- Il faut se remettre en route.
À peine Leo a-t-il donné sa conclusion qu'Ekleandre s'accroupit devant nous pour nous demander de poursuivre notre chemin : l'aube s'est levée.
Je n'ai pas le temps de réagir. Je regarde mon petit ami, un peu sonnée. Il a les larmes aux yeux mais se les essuie vite et se relève. Je le suis.
À défaut de pouvoir le réconforter avec des mots, je lui prends la main. Sa séparation avec sa famille le pèse encore bien plus qu'à moi. Je me fais la promesse de les réunir à nouveau. Si je suis vraiment aussi importante qu'on le prétend, ça ne devrait pas être trop compliqué. J'attendrai que notre situation se stabilise puis je ramènerai Leo auprès des siens, au moins pour qu'il les serre encore une fois dans ses bras et leur dise correctement au revoir.
Je maudis l'Ombre ! Peu importe ce que c'est ! Peu importe si c'est plus fort que moi ! C'est une destructrice de vie. Je n'y tiens plus et fonds en larmes.

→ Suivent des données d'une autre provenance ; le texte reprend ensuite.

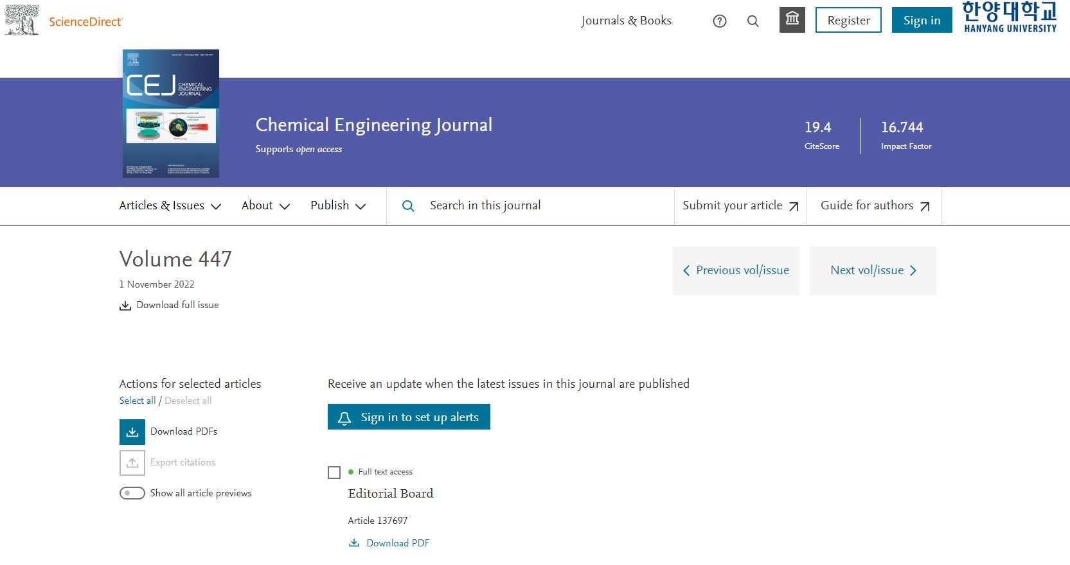Click the CEJ journal cover thumbnail

pyautogui.click(x=171, y=114)
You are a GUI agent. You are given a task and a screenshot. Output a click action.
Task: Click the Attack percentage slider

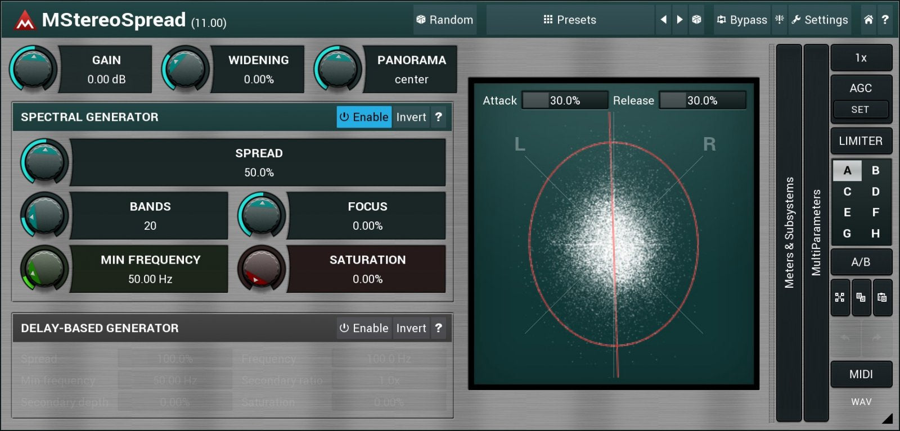565,101
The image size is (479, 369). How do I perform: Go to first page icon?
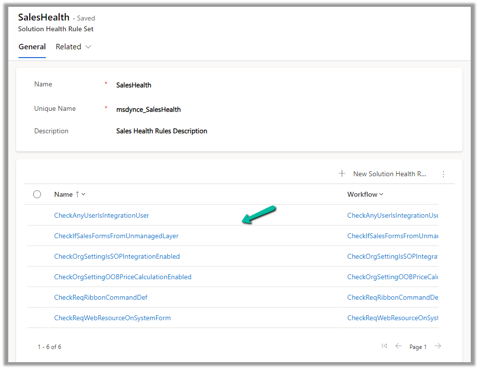point(384,346)
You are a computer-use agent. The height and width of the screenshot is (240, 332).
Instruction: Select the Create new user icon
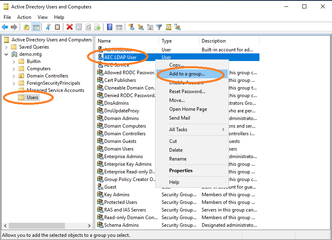(132, 27)
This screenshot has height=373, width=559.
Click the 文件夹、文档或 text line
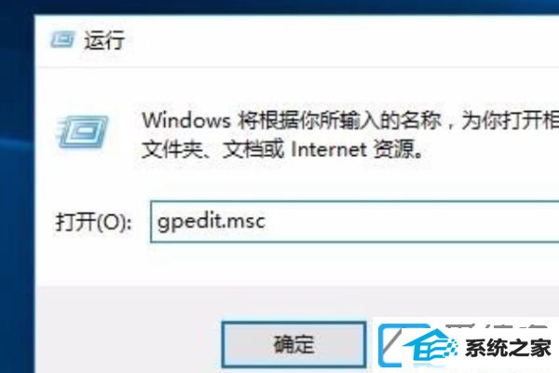212,149
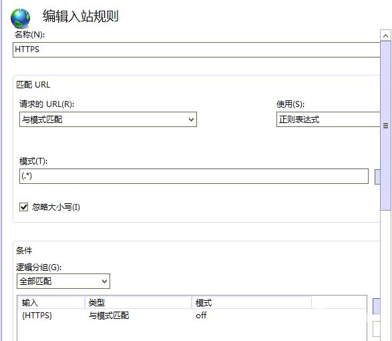Expand the 逻辑分组 全部匹配 dropdown
The image size is (392, 341).
[63, 281]
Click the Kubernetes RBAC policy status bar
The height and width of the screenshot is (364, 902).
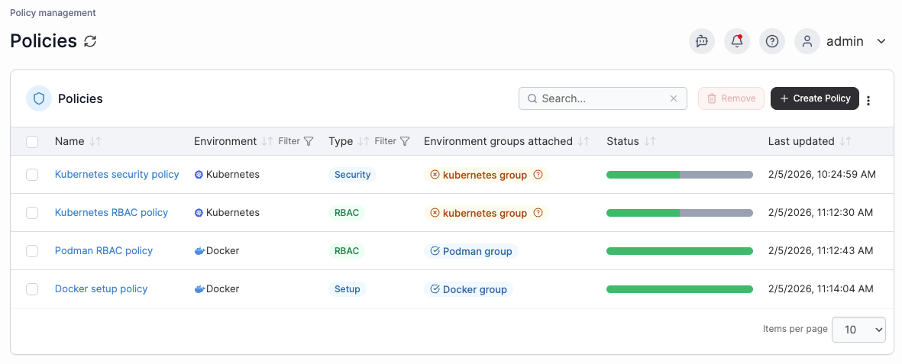679,213
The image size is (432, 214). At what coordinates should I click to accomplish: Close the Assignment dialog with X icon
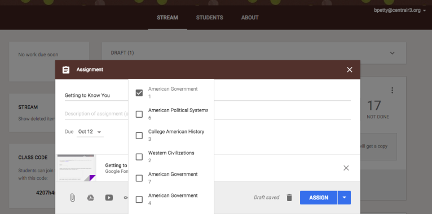tap(349, 70)
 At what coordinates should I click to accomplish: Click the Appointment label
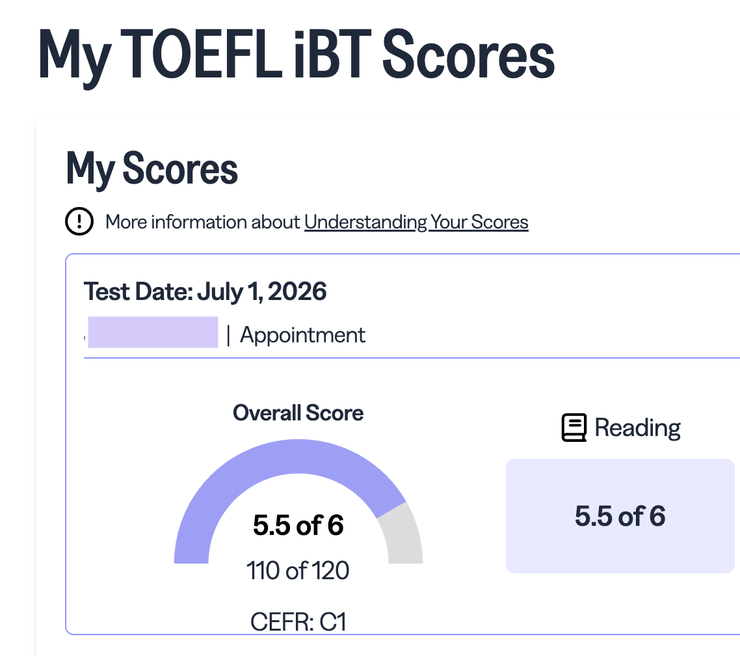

Leo me rattrape dans ses bras et me serre fort - presque trop. C'est à lui de pleurer, pas à moi ! Je culpabilise mais je n'arrive pas à supporter l'idée qu'il souffre. Je l'aime et sa douleur résonne en moi. Mais je devrais être forte pour lui. J'en suis incapable, je suis la pire âme soeur qui soit...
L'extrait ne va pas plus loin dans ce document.